As for tracking, there’s a track named “Ellipsis” that I really love what we got with drums. I have some old cassette decks that have lo-fi omni mics and insane compressors built in them. We had them setup out on the floor in front of the kit — thanks to Michael Judeh from Dubway who helped me record a lot of the drum tracks. The tempo of that track really locked in perfectly with the release time, and the attack clamps down like an alligator! At the mix I panned them opposite to the rest of the kit and rooms, and it has this effect of subtly moving side to side throughout.
Q: That is a PLETHORA of recording and mixing tips – were you listening boys and girls? You seem like thoughtful guys, so switching gears from the technical to the philosophical…Why is music important?
James: For me, it is important because it has the capacity to convey otherwise indefinable subtleties…to affix moments in time…nuances of impression. It provides a means to render something tangible from ones’ own unique experience, in a way that others can interact with and proliferate creatively…a way for these vagaries to take on a lives of their own.
Q: Heavy! And why is it important to you to be the ones making the music?
James: My life just doesn’t work at all without it. I tried to stop for a while…thought maybe I’d just write. I walked around in a daze for a few years with a leather-bound journal and a pen…thought I was Rimbaud. Ended up insane and thoroughly depressed. For me, there is only the hoosegow, the madhouse or death…unless I am walking this road.

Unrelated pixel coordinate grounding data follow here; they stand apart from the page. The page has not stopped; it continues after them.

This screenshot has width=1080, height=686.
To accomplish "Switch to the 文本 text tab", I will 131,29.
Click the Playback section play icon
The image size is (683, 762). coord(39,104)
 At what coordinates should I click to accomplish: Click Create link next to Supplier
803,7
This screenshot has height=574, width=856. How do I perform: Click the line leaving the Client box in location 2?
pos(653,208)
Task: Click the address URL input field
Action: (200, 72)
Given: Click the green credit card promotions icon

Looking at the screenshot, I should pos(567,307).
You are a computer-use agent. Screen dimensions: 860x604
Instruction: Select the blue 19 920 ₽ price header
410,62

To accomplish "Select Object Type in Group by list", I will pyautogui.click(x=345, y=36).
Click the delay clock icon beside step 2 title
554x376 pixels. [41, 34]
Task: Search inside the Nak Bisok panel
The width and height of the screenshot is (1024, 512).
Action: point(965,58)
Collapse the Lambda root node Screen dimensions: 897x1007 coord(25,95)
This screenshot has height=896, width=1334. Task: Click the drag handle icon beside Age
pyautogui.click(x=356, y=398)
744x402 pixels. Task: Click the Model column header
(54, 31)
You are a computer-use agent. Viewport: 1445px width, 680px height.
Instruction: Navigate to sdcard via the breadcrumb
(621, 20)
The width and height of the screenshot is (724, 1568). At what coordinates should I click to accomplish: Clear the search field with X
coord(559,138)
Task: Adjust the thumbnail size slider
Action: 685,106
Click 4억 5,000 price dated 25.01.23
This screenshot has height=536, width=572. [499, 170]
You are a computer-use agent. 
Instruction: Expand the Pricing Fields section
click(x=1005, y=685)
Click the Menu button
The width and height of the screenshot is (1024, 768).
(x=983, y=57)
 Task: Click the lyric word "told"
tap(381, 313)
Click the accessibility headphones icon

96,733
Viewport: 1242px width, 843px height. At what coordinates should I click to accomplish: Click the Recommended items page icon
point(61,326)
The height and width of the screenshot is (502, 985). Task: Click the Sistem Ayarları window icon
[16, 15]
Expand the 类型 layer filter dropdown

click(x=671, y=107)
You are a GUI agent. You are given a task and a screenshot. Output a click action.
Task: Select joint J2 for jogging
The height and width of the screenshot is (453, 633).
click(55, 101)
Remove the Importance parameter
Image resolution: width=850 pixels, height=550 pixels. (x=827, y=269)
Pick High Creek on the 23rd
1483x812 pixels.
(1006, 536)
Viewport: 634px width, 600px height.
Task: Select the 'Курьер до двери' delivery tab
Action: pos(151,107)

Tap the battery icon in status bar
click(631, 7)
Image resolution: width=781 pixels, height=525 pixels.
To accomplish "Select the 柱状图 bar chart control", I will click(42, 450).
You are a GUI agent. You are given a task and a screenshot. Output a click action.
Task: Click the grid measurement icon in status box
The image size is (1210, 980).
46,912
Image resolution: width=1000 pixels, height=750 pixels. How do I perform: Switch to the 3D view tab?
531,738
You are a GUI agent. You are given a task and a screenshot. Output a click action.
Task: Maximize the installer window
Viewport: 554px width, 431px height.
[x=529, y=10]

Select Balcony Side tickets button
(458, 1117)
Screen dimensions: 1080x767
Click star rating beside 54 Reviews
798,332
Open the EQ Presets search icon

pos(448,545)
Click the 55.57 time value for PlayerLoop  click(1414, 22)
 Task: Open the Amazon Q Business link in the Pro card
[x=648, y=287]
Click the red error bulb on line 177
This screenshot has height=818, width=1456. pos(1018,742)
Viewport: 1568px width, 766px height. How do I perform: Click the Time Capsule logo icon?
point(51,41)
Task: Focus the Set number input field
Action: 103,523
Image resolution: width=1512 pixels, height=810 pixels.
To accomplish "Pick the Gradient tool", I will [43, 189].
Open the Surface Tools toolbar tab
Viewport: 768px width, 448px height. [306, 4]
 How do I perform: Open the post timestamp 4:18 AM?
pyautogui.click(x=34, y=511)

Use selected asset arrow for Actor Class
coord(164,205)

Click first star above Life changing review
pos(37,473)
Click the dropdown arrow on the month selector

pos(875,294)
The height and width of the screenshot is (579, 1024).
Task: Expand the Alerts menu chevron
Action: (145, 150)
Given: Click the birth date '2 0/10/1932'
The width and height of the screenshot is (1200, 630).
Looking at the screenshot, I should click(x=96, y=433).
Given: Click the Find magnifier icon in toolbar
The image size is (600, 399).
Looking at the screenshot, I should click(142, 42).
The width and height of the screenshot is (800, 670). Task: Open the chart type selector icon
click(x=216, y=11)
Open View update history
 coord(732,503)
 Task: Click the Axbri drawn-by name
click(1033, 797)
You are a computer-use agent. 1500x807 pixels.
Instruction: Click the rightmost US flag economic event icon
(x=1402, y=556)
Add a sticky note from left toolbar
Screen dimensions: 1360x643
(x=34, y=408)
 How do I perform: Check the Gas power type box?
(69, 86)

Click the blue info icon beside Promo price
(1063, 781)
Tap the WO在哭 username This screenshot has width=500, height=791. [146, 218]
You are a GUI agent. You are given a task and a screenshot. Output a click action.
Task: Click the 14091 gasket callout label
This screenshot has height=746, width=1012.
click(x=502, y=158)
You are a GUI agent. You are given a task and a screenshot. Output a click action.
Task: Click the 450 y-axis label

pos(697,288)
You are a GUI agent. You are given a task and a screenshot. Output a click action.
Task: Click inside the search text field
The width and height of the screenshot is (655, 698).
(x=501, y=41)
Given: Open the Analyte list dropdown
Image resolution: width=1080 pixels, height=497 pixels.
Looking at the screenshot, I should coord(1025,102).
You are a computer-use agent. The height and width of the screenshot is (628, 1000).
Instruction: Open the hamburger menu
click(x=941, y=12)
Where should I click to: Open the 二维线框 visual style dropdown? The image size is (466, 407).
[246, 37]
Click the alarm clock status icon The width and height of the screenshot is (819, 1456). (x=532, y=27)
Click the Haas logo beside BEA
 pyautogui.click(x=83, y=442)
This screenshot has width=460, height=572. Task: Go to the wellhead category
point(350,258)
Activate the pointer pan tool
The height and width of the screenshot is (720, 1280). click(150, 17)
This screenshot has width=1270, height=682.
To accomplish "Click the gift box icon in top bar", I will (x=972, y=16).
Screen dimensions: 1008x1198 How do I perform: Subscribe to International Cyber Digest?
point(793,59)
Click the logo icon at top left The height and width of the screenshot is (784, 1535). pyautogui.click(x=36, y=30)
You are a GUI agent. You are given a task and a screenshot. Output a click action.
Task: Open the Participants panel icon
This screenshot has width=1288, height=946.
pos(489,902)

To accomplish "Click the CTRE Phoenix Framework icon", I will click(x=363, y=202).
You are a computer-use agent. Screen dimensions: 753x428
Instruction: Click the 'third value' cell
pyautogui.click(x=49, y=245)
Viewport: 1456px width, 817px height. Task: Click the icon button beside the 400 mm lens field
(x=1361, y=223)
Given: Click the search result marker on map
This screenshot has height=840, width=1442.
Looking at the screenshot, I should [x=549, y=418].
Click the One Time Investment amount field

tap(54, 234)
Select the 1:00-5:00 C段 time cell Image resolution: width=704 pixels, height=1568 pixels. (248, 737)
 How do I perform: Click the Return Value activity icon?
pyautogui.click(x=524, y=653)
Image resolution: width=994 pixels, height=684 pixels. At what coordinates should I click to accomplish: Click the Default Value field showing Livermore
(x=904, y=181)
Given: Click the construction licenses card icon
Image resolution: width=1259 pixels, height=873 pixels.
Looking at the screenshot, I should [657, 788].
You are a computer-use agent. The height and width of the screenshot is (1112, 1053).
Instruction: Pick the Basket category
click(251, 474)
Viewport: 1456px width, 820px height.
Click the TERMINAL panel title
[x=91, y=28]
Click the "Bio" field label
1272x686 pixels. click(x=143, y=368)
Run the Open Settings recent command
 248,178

Jason: Not to sound silly, because I’ve heard others say this and I’ve kinda rolled my eyes, but honestly I have to fucking do this. I’ve been obsessed with music-making and production my whole life. It’s probably just completely selfish and a bit of a safety mechanism, because if I’m not working on music, I start to go crazy. I know what kind of trouble I’m capable of getting into and this keeps me preoccupied. I have a very addictive personality and I’m very hyper. Literally I bounce around like a top, so this is good for me: Our hellbent path.